[Exercise details]
In the entries below, how many lines hold the string "magnifier"? Answer with the number only.

Stored records:
--- START ---

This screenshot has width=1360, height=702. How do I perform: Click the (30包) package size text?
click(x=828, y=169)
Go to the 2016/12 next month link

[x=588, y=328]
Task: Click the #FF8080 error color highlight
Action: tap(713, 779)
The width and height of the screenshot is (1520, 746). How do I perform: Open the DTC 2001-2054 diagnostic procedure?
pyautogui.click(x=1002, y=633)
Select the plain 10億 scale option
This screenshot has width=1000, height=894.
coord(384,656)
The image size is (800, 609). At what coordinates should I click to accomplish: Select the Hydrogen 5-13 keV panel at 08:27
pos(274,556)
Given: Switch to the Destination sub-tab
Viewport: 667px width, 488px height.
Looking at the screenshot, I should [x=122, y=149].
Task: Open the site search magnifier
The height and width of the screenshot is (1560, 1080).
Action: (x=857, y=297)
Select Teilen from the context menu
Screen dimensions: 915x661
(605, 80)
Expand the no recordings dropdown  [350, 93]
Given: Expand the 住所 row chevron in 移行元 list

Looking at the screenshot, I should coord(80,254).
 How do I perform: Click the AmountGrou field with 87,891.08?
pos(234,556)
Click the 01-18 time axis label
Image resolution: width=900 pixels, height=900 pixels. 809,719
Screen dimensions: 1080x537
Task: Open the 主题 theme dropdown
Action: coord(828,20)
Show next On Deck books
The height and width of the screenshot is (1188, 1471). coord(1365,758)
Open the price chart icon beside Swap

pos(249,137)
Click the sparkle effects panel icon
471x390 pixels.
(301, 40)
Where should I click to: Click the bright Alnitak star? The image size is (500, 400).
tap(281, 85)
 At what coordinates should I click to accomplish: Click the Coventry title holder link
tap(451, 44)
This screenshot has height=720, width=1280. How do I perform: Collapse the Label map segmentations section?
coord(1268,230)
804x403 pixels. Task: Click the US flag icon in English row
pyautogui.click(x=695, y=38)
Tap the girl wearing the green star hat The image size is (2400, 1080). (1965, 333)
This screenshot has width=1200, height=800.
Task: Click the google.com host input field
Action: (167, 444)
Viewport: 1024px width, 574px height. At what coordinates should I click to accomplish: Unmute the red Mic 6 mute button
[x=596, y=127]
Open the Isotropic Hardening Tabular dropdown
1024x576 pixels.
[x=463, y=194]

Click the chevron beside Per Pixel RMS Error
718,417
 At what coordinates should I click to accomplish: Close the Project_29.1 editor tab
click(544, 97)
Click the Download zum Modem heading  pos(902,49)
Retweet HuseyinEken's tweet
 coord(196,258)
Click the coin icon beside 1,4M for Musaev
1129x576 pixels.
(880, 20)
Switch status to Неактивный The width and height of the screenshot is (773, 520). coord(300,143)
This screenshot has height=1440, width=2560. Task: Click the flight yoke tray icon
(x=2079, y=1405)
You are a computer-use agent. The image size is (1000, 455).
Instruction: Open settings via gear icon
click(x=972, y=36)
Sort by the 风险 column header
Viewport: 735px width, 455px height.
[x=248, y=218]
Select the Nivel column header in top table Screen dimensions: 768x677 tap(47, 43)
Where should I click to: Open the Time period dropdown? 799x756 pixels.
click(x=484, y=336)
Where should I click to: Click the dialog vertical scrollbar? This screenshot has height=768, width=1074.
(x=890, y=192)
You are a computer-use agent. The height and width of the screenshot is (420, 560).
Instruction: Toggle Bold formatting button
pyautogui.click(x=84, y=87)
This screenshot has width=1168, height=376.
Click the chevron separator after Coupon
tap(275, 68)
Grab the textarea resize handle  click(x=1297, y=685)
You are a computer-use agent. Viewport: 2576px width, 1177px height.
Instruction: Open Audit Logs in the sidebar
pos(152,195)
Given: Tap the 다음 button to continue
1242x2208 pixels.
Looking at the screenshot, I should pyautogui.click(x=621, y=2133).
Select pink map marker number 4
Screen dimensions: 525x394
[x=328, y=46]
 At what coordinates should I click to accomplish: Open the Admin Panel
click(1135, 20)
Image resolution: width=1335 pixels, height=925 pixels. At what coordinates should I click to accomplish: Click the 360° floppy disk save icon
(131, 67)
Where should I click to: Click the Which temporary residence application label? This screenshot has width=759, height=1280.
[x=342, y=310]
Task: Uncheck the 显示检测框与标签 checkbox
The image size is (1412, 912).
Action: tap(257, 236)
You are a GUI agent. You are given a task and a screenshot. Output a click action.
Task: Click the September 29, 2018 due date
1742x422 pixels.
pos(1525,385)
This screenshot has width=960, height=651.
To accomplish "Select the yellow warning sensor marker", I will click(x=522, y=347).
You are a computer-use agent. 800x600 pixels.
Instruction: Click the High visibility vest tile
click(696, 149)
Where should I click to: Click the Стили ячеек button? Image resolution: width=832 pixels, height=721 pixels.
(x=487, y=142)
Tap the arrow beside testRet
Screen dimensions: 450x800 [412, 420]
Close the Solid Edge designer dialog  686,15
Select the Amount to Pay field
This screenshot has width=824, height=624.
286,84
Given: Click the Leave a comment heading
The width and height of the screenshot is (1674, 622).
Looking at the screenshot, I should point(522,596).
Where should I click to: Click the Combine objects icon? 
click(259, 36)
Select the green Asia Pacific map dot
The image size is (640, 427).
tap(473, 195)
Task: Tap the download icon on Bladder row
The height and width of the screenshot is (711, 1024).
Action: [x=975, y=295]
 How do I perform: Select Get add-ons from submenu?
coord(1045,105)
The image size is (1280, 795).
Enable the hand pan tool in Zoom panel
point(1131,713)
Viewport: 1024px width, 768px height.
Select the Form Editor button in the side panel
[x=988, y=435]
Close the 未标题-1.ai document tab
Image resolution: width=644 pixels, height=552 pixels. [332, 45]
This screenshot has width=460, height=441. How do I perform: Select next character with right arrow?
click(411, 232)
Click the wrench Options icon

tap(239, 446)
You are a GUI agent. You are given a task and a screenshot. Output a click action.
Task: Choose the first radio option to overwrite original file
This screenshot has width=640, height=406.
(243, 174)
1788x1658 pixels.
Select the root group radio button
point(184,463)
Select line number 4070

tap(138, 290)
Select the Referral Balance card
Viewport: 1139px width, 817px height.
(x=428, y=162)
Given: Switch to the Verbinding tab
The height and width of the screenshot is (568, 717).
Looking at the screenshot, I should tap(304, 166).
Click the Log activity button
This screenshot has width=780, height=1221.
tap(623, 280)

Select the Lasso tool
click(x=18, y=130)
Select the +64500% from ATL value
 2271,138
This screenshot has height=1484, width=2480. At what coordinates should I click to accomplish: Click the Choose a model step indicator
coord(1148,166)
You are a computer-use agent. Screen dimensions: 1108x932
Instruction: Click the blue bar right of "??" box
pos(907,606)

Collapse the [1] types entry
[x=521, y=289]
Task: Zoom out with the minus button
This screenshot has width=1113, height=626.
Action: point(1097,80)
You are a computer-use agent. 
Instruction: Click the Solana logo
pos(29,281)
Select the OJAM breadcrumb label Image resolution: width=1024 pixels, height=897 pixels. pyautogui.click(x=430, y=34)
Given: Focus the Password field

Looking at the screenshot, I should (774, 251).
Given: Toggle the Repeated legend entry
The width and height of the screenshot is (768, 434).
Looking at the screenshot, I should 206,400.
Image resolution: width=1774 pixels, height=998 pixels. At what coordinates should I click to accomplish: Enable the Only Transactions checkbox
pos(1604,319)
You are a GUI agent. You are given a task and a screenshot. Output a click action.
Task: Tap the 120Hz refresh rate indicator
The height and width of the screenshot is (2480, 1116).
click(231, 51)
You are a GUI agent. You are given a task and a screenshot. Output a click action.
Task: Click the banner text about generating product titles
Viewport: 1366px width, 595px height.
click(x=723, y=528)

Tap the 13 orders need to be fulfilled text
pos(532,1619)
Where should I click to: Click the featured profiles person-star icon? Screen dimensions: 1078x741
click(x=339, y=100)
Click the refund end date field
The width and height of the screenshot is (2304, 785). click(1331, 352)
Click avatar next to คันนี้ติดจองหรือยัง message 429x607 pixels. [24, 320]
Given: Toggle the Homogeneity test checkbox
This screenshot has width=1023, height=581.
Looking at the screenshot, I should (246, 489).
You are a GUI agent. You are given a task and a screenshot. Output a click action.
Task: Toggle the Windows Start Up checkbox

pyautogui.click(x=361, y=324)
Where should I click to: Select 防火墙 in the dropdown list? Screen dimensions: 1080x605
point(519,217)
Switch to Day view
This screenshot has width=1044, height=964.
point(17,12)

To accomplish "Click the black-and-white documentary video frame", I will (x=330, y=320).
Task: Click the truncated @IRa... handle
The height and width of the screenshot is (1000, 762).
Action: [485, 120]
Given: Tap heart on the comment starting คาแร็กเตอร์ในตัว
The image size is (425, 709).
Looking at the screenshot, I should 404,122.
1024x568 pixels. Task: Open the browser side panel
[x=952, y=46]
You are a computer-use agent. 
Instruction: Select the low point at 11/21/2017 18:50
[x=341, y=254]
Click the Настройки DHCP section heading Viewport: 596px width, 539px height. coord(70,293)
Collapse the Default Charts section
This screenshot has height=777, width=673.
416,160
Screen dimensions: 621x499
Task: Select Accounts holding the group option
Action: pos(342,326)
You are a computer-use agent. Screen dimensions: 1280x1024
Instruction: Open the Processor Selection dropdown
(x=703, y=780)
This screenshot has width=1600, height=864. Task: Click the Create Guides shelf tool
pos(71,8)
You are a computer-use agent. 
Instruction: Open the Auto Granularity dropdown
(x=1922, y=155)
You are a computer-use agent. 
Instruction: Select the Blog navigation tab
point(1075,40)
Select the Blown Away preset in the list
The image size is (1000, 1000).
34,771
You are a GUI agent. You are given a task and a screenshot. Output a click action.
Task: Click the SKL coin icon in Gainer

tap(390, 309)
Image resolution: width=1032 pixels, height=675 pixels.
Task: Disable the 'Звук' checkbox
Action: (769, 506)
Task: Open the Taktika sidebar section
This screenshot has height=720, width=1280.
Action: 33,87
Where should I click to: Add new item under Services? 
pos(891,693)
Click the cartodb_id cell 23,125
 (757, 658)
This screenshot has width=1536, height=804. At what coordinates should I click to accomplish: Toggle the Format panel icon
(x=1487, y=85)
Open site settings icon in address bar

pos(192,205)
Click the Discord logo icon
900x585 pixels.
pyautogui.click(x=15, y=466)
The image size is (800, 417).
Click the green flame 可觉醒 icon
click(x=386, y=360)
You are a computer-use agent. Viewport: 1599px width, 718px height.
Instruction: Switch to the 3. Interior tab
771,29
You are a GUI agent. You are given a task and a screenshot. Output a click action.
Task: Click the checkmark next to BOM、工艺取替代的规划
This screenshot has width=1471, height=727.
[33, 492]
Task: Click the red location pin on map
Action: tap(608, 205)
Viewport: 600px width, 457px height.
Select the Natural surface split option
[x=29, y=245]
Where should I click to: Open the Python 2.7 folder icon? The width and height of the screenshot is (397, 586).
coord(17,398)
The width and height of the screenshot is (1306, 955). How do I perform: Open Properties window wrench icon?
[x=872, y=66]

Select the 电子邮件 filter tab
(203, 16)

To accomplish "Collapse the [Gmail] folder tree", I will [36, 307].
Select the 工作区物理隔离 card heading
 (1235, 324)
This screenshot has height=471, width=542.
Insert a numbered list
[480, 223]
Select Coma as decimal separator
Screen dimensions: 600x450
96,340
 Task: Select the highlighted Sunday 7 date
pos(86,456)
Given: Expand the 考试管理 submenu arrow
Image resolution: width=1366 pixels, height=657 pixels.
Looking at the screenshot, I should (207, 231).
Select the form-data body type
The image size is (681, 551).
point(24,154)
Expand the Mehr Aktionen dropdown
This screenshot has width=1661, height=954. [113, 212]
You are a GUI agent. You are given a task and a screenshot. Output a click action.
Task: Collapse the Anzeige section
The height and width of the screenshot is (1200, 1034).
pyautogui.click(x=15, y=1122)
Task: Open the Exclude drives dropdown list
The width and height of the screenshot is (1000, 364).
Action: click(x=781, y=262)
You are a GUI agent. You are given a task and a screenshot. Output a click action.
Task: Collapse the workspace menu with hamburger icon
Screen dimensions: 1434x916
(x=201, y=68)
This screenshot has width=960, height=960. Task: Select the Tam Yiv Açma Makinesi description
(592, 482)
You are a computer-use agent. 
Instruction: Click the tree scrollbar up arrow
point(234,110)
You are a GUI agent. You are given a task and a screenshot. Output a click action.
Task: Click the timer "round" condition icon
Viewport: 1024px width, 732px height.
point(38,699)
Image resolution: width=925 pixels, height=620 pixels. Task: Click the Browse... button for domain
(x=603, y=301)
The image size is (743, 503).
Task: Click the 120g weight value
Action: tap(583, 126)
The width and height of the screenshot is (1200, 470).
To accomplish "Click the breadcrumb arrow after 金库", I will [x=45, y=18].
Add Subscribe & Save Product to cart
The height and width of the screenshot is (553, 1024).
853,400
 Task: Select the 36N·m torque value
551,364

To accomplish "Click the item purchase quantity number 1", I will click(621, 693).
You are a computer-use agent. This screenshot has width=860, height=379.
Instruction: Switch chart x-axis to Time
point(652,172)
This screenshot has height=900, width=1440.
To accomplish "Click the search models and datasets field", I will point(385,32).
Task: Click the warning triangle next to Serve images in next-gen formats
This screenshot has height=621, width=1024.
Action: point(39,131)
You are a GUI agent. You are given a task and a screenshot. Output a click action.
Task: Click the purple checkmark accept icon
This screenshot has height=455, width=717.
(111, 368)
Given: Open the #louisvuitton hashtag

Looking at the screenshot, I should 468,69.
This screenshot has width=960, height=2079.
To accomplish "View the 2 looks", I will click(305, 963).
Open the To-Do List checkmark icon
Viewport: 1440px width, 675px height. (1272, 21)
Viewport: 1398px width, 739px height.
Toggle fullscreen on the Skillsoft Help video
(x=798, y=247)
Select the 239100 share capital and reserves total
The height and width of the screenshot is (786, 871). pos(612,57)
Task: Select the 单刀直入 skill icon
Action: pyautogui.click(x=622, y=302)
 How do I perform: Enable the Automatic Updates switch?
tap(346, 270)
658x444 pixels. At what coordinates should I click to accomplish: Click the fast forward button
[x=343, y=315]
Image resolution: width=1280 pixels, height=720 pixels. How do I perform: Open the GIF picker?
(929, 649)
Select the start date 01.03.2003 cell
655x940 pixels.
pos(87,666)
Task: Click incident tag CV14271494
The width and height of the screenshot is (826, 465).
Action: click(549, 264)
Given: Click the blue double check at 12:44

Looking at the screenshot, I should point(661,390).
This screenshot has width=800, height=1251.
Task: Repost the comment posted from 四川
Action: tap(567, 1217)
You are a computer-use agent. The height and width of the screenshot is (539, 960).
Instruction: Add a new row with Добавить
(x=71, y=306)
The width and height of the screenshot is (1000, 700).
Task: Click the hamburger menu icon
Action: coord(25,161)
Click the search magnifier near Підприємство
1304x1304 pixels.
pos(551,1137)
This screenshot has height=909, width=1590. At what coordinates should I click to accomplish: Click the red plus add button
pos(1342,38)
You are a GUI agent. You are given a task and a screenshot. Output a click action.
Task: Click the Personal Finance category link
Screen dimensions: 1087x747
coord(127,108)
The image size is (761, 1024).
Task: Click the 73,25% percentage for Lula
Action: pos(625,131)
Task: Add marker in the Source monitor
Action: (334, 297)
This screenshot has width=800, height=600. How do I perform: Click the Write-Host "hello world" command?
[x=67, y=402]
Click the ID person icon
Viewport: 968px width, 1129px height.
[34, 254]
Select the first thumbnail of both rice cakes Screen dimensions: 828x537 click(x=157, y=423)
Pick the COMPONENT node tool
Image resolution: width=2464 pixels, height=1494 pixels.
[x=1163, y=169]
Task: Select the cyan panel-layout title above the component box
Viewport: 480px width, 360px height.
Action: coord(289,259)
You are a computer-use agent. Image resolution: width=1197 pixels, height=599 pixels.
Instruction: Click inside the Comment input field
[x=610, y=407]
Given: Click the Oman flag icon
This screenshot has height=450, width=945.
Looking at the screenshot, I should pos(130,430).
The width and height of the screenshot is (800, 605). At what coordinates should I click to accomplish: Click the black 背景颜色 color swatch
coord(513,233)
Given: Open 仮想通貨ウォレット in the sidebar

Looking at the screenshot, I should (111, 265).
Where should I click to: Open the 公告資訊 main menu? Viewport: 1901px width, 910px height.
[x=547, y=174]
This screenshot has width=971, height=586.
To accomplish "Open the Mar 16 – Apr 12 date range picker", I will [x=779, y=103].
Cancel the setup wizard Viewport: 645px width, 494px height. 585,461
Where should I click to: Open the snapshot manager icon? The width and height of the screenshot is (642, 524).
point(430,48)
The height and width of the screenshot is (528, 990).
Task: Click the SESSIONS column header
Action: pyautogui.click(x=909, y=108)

--- END ---

[Task response]
2